YOUR OBJECTIVE >> A word-for-word copy of the line containing "Ron Kenoly, Legendary Gospel Singer Dies At 81 (797, 2102)" and every following line to the end of the data below is all the answer should hold.

SOURCE INFORMATION >>
++++++++++
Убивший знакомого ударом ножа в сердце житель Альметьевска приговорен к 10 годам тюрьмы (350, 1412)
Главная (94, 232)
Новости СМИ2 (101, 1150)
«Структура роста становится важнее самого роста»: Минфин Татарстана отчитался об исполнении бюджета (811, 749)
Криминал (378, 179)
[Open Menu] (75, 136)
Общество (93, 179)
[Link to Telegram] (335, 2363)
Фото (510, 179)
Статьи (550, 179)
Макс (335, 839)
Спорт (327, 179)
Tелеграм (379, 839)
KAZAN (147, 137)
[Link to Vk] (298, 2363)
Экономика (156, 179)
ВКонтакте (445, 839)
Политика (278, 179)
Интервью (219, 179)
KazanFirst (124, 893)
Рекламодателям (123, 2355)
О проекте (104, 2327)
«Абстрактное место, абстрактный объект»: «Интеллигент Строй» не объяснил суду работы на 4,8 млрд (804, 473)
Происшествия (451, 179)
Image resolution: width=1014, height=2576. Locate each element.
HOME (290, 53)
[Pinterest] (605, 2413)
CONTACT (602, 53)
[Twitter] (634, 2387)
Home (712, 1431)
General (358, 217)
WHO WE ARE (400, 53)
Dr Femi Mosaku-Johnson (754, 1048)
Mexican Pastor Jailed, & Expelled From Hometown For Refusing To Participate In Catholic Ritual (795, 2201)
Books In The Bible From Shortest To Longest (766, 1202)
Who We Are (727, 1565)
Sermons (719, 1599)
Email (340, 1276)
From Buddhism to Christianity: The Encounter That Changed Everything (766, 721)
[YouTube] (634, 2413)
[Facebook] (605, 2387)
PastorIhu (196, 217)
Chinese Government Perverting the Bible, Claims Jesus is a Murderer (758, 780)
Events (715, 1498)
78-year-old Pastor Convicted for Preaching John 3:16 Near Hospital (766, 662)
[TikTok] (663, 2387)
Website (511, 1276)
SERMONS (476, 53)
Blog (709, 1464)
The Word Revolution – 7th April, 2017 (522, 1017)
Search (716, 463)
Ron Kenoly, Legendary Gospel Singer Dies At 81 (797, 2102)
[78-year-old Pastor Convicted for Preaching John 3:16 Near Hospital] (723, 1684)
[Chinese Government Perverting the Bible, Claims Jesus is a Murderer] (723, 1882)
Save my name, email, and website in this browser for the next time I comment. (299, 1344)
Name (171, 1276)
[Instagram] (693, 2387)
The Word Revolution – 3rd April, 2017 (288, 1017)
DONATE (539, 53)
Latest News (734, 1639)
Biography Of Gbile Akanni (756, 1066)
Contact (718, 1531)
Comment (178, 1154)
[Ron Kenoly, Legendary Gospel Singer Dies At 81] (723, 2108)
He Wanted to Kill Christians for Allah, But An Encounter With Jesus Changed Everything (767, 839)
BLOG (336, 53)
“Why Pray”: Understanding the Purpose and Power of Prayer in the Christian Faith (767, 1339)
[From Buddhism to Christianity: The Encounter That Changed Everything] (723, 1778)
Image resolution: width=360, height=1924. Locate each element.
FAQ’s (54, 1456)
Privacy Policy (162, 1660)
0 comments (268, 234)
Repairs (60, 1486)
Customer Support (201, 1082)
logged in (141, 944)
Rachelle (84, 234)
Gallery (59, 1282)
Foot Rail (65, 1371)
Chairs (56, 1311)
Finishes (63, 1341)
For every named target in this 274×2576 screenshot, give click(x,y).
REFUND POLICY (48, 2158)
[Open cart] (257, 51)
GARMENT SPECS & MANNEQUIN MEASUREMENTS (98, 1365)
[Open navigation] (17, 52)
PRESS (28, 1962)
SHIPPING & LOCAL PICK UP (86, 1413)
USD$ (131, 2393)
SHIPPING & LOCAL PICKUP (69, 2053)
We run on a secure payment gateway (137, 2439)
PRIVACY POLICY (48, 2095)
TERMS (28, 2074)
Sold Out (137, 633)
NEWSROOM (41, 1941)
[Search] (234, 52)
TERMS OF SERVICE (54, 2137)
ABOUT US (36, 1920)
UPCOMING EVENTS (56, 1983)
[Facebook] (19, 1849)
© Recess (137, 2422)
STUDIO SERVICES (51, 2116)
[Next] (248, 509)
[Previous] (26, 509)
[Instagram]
++++++++++
RESULT FOR THIS TASK >>
Ron Kenoly, Legendary Gospel Singer Dies At 81 (797, 2102)
[78-year-old Pastor Convicted for Preaching John 3:16 Near Hospital] (723, 1684)
[Chinese Government Perverting the Bible, Claims Jesus is a Murderer] (723, 1882)
Save my name, email, and website in this browser for the next time I comment. (299, 1344)
Name (171, 1276)
[Instagram] (693, 2387)
The Word Revolution – 3rd April, 2017 (288, 1017)
DONATE (539, 53)
Latest News (734, 1639)
Biography Of Gbile Akanni (756, 1066)
Contact (718, 1531)
Comment (178, 1154)
[Ron Kenoly, Legendary Gospel Singer Dies At 81] (723, 2108)
He Wanted to Kill Christians for Allah, But An Encounter With Jesus Changed Everything (767, 839)
BLOG (336, 53)
“Why Pray”: Understanding the Purpose and Power of Prayer in the Christian Faith (767, 1339)
[From Buddhism to Christianity: The Encounter That Changed Everything] (723, 1778)
Image resolution: width=360, height=1924. Locate each element.
FAQ’s (54, 1456)
Privacy Policy (162, 1660)
0 comments (268, 234)
Repairs (60, 1486)
Customer Support (201, 1082)
logged in (141, 944)
Rachelle (84, 234)
Gallery (59, 1282)
Foot Rail (65, 1371)
Chairs (56, 1311)
Finishes (63, 1341)
For every named target in this 274×2576 screenshot, give click(x,y).
REFUND POLICY (48, 2158)
[Open cart] (257, 51)
GARMENT SPECS & MANNEQUIN MEASUREMENTS (98, 1365)
[Open navigation] (17, 52)
PRESS (28, 1962)
SHIPPING & LOCAL PICK UP (86, 1413)
USD$ (131, 2393)
SHIPPING & LOCAL PICKUP (69, 2053)
We run on a secure payment gateway (137, 2439)
PRIVACY POLICY (48, 2095)
TERMS (28, 2074)
Sold Out (137, 633)
NEWSROOM (41, 1941)
[Search] (234, 52)
TERMS OF SERVICE (54, 2137)
ABOUT US (36, 1920)
UPCOMING EVENTS (56, 1983)
[Facebook] (19, 1849)
© Recess (137, 2422)
STUDIO SERVICES (51, 2116)
[Next] (248, 509)
[Previous] (26, 509)
[Instagram]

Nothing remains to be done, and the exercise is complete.